LACP NIC TEAM with 2*10Gbps with TCP

With RSS setting on the inbox default we have problems reaching the best possible throughput (17Gbps). But that’s not all. Look at the CPU at the time of live migration. As you can see it’s pretty taxing on the system at 22%.

image

If we optimize RSS with 8 RSS queues assigned to 8 physical cores per NIC on a different CPU (dual socket, 8 core system) we sometimes get better CPU overhead at +/- 12% but the throughput does not improve much and it’s not very consistent. It can get worse and look more like the above.

image

LACP NIC TEAM with 2*10Gbps with SMB (Multichannel)

With the default RSS Settings we still have problems reaching the best possible throughput but it’s better (19Gbps). CPU wise, it’s pretty taxing on the system at 24%.

image

If we optimize RSS with 8 RSS queues assigned to 8 physical cores per NIC on a different CPU (dual socket, 8 core system) we get better over CPU overhead at +/- 8% but the throughput actually declined (17.5 %). When we run the test again we were back to the results we saw with default RSS settings.

image

Is there any value in using SMB over TCP with LACP for live migration?

Yes there is. Below you see two VMs live migrate, RSS is optimized. One core per VM is used and the throughput isn’t great, is it. Depending on the speed of your CPU you get at best 4.5 to 5Gbps throughput per VM as that 1 core per VM is the limiting factor. Hence see about 9Gbps here, as there’s 2 VMs, each leveraging 1 core.

image

Now look at only one VM with RSS is optimized with SMB over an LACP NIC team. Even 1 large memory VM leverages 8 cores and achieves 19Gbps.

image

What about Switch Independent Teaming?

Ah well that consumes a lot less CPU cycles but it comes at the price of speed. It has less CPU overhead to deal with in regards to LACP. It can only receive on one team member. The good news is that even a single VM can achieve 10Gbps (better than LACP) at lower CPU overhead. With SMB you get better CPU distribution results but as the one member is a bottle neck, not faster. But … why bother when we have …better options!? Read on Smile!

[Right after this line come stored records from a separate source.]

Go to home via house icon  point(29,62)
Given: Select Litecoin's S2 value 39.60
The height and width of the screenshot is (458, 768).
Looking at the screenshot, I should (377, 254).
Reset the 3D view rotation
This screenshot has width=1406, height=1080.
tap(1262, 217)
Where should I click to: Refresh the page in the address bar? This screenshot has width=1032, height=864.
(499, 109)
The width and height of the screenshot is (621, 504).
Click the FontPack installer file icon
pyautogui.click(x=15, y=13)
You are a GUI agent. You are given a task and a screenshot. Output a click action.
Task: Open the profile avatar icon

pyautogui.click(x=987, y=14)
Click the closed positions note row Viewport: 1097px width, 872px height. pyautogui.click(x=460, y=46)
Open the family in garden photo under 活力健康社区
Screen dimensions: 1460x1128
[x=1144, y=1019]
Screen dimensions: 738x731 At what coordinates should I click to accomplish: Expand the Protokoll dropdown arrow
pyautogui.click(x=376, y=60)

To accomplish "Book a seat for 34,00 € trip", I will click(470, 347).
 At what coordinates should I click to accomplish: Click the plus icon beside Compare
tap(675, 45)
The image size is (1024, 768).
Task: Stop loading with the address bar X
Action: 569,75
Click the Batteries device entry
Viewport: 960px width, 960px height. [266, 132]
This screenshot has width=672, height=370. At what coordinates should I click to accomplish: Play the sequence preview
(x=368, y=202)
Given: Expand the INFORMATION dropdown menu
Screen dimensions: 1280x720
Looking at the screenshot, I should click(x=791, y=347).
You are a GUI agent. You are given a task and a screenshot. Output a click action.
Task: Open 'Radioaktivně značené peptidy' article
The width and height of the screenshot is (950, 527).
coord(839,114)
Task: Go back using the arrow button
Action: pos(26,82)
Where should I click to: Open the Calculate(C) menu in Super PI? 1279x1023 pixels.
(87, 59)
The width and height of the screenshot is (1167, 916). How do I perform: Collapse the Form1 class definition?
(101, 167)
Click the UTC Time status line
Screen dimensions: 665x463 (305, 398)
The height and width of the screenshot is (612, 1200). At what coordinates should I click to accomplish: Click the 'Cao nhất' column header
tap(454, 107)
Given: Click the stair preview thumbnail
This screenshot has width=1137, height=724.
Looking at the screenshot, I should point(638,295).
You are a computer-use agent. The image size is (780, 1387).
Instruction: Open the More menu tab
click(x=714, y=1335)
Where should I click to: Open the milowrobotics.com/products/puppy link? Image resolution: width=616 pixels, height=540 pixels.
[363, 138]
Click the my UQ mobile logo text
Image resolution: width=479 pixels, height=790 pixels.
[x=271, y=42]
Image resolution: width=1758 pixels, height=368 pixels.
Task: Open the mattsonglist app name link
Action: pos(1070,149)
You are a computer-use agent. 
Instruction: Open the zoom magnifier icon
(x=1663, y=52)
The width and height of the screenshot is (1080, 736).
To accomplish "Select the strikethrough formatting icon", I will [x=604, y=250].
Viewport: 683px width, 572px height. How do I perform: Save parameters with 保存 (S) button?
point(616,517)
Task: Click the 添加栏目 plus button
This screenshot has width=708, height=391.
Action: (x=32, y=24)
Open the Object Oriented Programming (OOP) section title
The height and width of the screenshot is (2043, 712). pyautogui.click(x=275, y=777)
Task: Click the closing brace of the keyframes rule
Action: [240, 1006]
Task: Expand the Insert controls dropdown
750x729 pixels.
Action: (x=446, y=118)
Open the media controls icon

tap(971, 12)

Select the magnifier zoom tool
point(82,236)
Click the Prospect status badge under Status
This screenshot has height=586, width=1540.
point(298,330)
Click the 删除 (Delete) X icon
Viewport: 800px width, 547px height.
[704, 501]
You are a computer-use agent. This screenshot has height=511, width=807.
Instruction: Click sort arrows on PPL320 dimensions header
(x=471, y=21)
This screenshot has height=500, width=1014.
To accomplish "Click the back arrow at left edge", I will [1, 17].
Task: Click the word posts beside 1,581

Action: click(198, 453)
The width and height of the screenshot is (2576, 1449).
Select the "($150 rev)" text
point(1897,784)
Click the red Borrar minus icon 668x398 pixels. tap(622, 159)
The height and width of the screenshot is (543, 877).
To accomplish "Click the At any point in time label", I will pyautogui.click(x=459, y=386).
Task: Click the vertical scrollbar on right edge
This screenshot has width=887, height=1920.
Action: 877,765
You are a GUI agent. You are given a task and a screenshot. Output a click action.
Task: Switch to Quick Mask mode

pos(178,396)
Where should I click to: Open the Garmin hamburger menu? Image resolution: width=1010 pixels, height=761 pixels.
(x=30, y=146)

No Teaming – 2*10Gbps with SMB Multichannel, RSS Optimized

We are reaching very good throughput but it’s better (20Gbps) with 8 RSS queues assigned to 8 physical cores. The CPU at the time of live migration is pretty good at 6%-7%.

image

Important: This is what you want to use if you don’t have 10Gbps but you do have 4* 1Gbps NICs for live migration. You can test with compression and LACP teaming if you want/can to see if you get better results. Your mirage may vary Smile. If you have only one 1Gbps NIC => Compression is your sole & only savior.

2*10Gbps with SMB Direct

We’re using perfmon here to see the used bandwidth as RDMA traffic does not show up in Task Manager.

image

We have no problems reaching the best possible throughput but it’s better (20Gbps, line speed). But now look at the CPU during live migration. How do you like them numbers?

Do not buy non RDMA capable NICs or Switches without DCB support!

These are real numbers, the only thing is that the type and quality of the NICs, firmware and drivers used also play a role an can skew the results a bit. The onboard LOM run of the mill NICs aren’t always the best choice. Do note that configuration matters as you have seen. But SMB Direct eats them all for breakfast, no matter what.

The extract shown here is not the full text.